### TASK DESCRIPTION
Using the records below, write out the line with "Instruction: Select ATENAS (RIO CUARTO) cell" and each line after it through the final one, exactly, and only those.

### DATA PROVIDED
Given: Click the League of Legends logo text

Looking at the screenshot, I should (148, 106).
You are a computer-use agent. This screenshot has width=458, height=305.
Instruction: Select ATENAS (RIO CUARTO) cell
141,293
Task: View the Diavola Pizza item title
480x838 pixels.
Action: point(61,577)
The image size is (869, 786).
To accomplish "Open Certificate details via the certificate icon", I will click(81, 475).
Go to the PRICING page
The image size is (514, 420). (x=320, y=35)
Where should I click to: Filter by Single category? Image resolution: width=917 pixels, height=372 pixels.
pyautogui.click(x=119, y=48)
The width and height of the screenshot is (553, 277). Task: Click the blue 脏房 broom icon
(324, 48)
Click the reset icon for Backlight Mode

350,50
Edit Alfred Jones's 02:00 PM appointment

### OUTPUT OF THE TASK
Instruction: Select ATENAS (RIO CUARTO) cell
141,293
Task: View the Diavola Pizza item title
480x838 pixels.
Action: point(61,577)
The image size is (869, 786).
To accomplish "Open Certificate details via the certificate icon", I will click(81, 475).
Go to the PRICING page
The image size is (514, 420). (x=320, y=35)
Where should I click to: Filter by Single category? Image resolution: width=917 pixels, height=372 pixels.
pyautogui.click(x=119, y=48)
The width and height of the screenshot is (553, 277). Task: Click the blue 脏房 broom icon
(324, 48)
Click the reset icon for Backlight Mode

350,50
Edit Alfred Jones's 02:00 PM appointment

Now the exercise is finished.